EXERCISE DETAILS:
Each line below from the one containing "Where should I" through the one containing "Insert a table" is to be given again exactly, and no line outside that span.
*** Opening of TASK DATA ***
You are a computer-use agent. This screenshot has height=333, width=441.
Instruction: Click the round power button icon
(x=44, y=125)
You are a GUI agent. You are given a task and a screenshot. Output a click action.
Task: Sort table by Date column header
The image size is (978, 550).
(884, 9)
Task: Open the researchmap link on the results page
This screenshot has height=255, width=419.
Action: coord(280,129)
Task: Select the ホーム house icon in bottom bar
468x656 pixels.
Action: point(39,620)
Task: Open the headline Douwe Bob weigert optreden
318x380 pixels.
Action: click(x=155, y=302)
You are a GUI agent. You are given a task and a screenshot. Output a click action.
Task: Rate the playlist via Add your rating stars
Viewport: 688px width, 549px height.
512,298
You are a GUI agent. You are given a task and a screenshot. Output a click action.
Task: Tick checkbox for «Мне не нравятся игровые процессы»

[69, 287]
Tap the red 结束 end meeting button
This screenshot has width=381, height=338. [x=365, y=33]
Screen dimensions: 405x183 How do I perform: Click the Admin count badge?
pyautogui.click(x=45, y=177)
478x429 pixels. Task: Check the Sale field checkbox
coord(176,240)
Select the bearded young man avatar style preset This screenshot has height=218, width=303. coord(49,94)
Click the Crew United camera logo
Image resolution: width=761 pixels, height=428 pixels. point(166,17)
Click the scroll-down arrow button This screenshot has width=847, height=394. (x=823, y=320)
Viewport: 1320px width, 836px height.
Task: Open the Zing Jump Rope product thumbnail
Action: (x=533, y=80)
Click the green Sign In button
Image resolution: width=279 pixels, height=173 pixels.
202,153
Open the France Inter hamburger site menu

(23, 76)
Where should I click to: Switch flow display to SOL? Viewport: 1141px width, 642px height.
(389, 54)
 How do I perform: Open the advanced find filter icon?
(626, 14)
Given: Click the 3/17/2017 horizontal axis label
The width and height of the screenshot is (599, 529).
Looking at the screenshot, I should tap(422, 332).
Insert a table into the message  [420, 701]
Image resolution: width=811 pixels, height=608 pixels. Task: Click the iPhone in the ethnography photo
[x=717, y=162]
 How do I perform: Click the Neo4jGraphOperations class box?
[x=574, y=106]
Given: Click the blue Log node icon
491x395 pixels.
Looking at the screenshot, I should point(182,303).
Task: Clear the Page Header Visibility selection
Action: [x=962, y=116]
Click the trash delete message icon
*** Close of TASK DATA ***
SOLUTION TO THIS EXERCISE:
Where should I click to: Switch flow display to SOL? Viewport: 1141px width, 642px height.
(389, 54)
 How do I perform: Open the advanced find filter icon?
(626, 14)
Given: Click the 3/17/2017 horizontal axis label
The width and height of the screenshot is (599, 529).
Looking at the screenshot, I should tap(422, 332).
Insert a table into the message  [420, 701]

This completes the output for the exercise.